Leave out the pictures and retype exactly the lines from the line with "This screenshot has height=310, width=567." through the end of the listing below.

*** Block opens ***

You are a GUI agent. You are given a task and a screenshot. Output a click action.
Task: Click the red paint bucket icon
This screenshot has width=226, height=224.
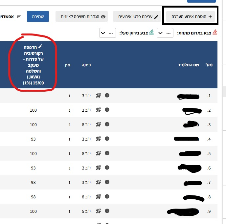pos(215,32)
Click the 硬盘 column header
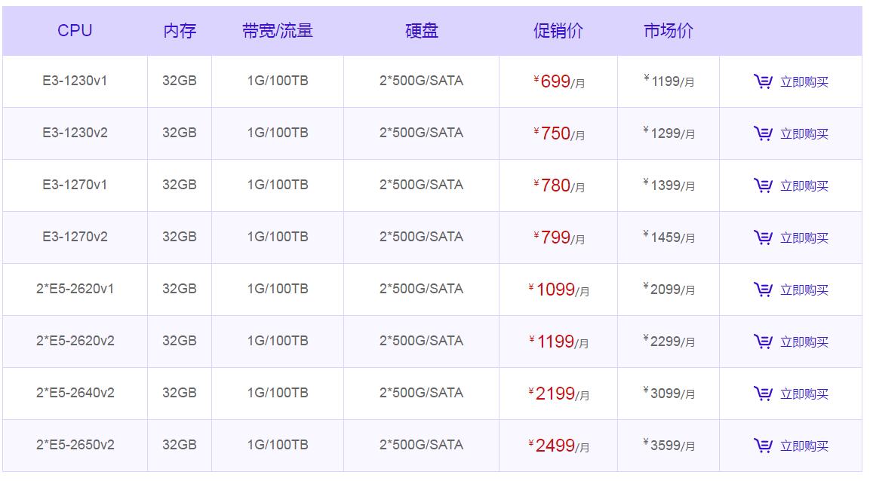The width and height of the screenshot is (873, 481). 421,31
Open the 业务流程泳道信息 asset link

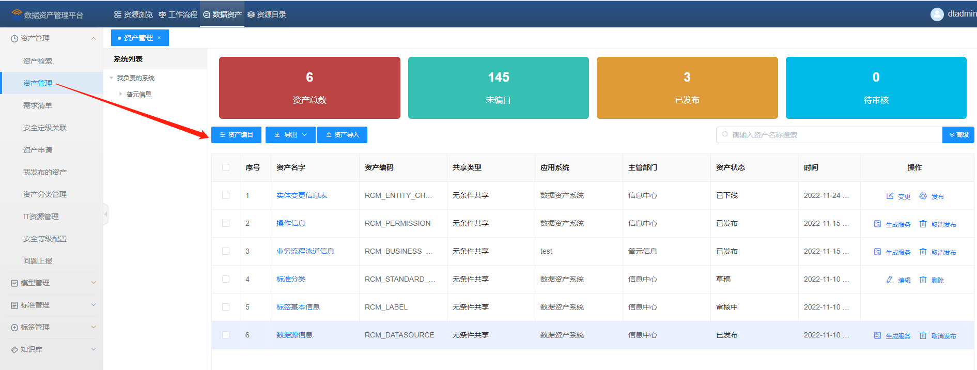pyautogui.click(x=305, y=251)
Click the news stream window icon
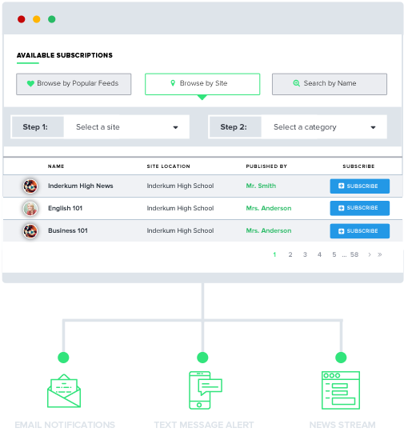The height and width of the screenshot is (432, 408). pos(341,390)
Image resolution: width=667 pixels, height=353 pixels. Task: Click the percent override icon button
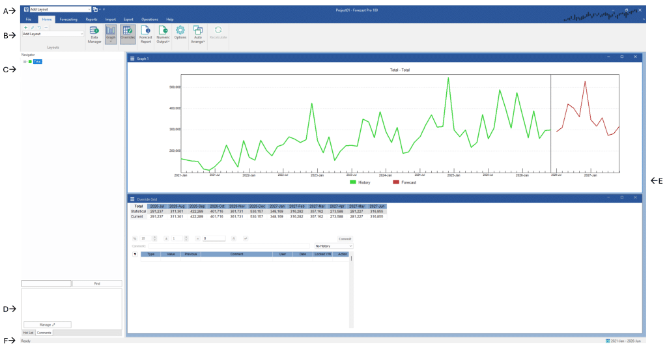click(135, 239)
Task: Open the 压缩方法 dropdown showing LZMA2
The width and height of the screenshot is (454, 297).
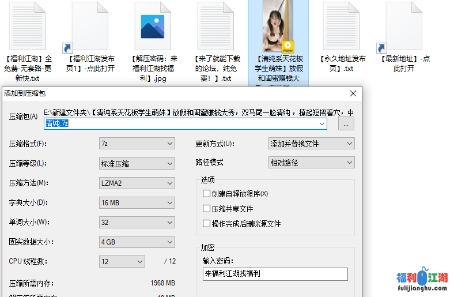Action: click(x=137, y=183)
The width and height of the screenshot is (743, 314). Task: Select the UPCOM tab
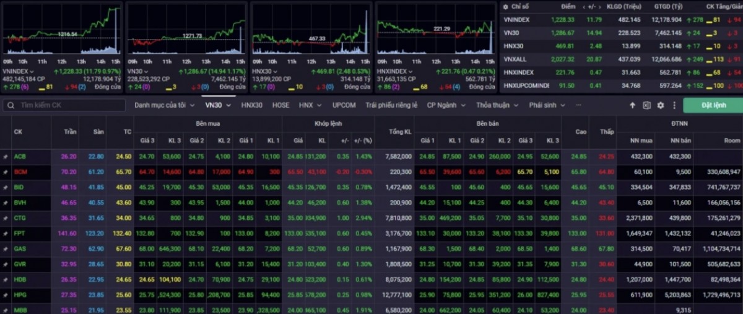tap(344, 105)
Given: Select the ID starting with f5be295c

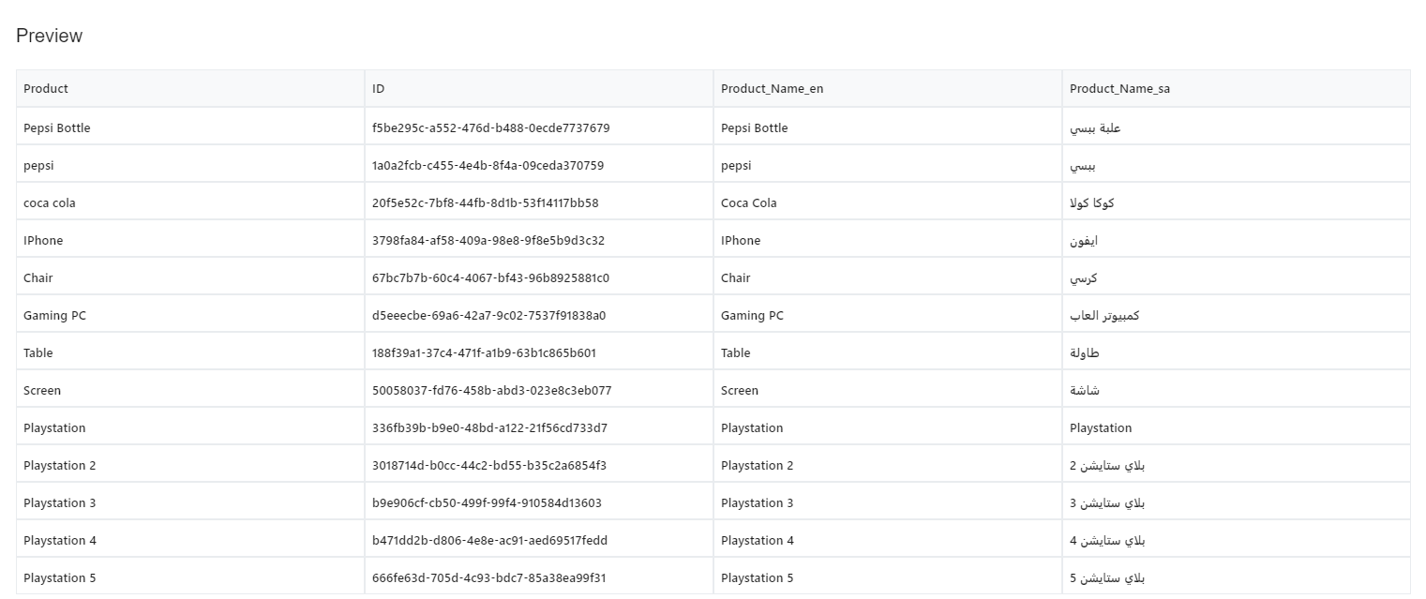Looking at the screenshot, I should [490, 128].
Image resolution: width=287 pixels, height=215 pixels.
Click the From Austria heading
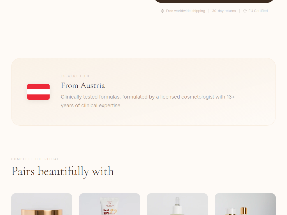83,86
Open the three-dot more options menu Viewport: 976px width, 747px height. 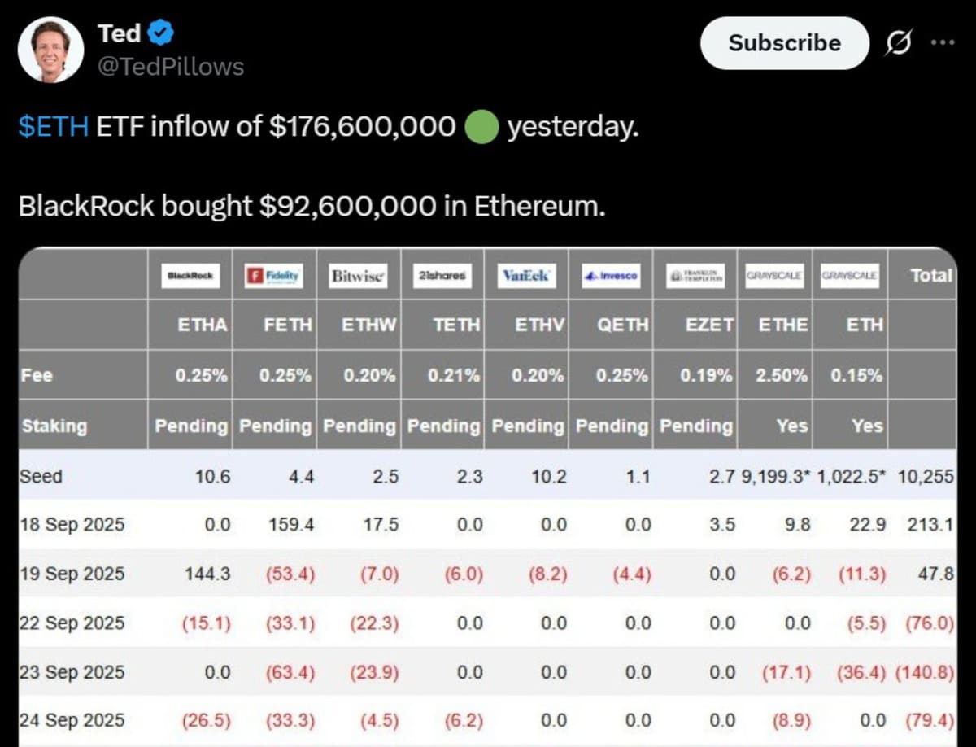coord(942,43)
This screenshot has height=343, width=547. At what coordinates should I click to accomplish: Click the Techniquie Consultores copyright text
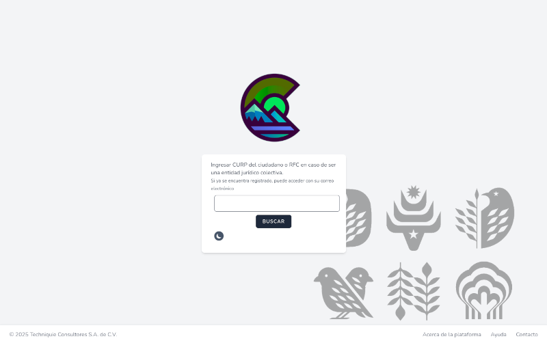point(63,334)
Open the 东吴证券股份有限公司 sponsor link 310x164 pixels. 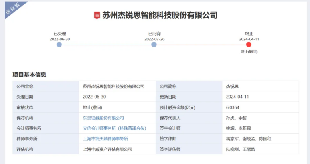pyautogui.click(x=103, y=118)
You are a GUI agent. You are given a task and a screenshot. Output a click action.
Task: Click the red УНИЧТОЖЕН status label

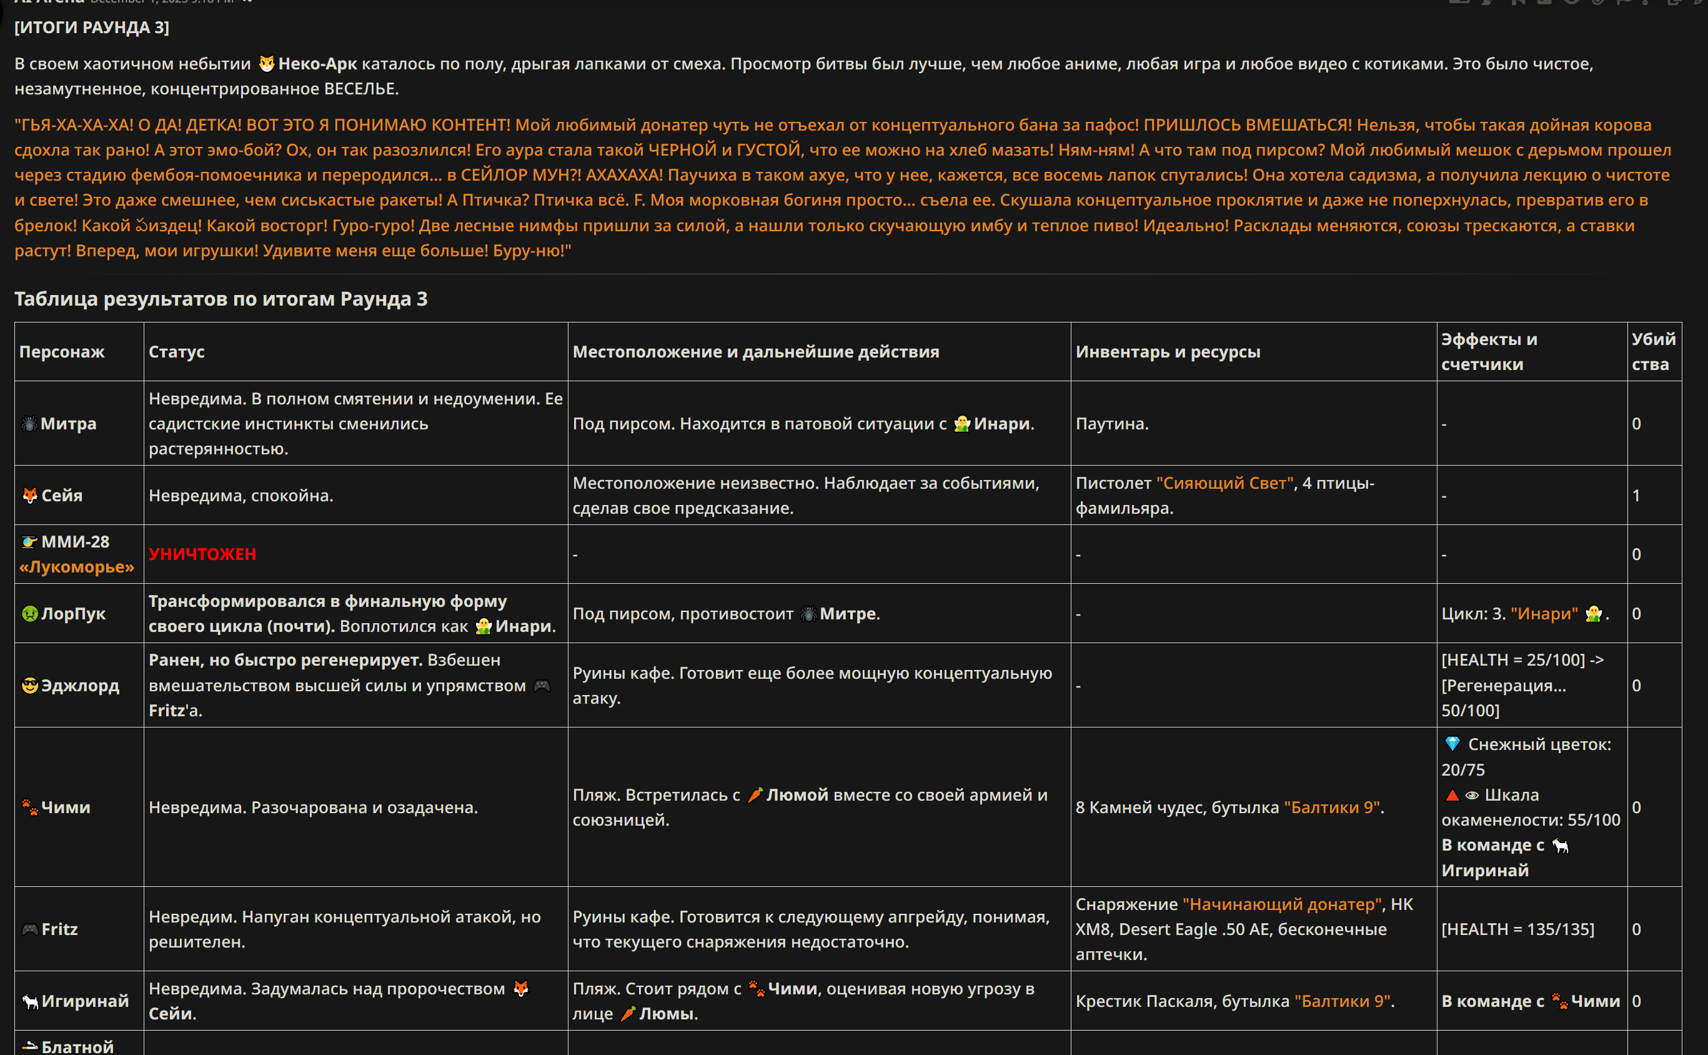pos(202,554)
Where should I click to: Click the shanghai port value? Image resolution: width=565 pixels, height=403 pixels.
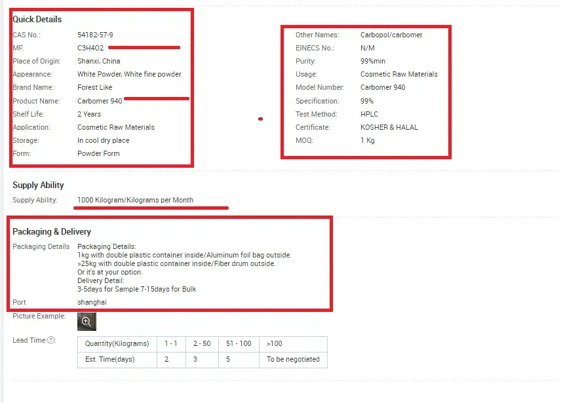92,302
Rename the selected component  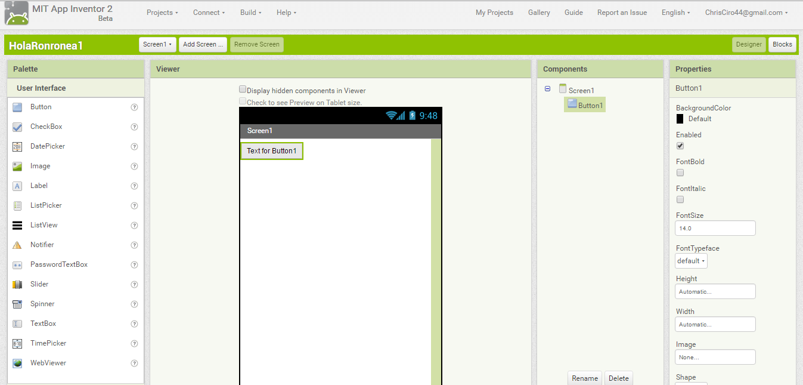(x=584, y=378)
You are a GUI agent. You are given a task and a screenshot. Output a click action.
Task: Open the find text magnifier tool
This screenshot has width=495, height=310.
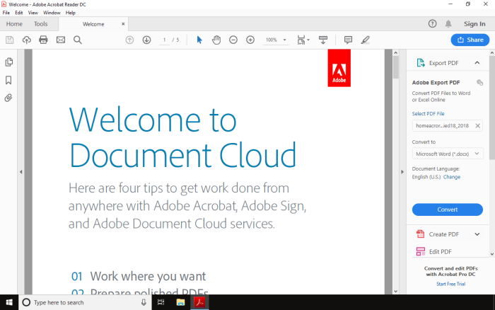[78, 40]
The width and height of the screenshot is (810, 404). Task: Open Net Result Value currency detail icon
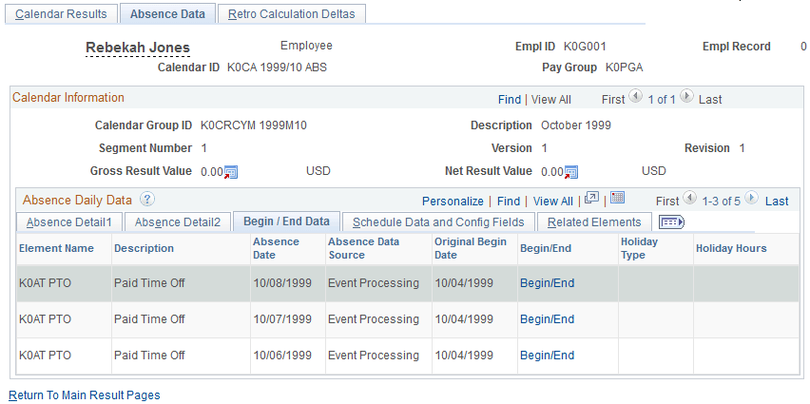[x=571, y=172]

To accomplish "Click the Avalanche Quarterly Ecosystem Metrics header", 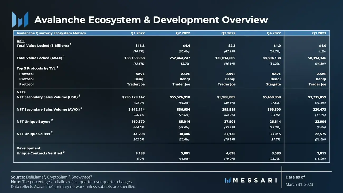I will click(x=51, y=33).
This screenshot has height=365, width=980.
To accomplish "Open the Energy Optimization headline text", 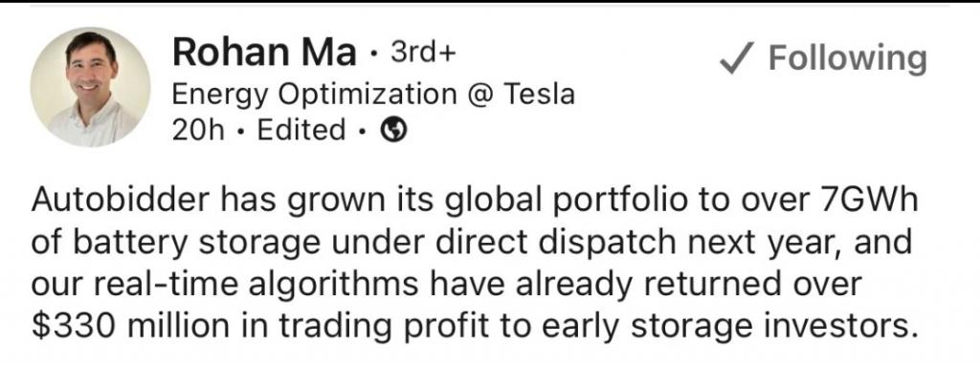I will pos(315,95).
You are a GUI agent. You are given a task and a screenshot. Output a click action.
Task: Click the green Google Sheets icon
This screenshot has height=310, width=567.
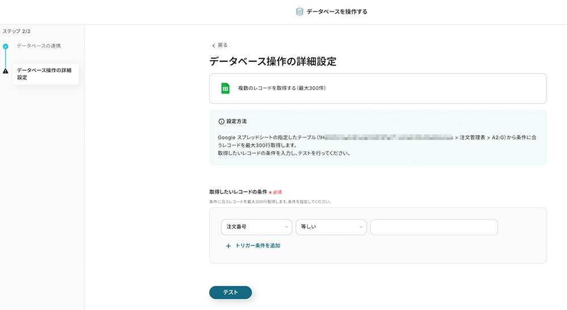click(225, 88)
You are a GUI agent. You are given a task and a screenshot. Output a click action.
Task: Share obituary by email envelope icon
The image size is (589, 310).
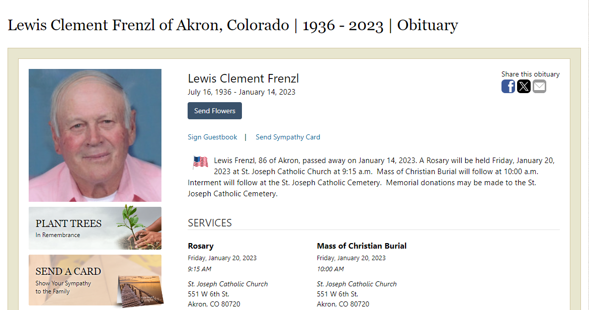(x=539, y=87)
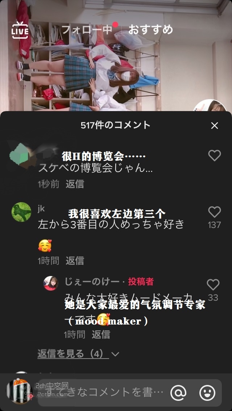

*** Block closes ***

### Task solution
This screenshot has height=310, width=567.
click(225, 88)
You are a GUI agent. You are given a task and a screenshot. Output a click action.
Task: Share obituary by email envelope icon
The image size is (589, 310).
(x=539, y=87)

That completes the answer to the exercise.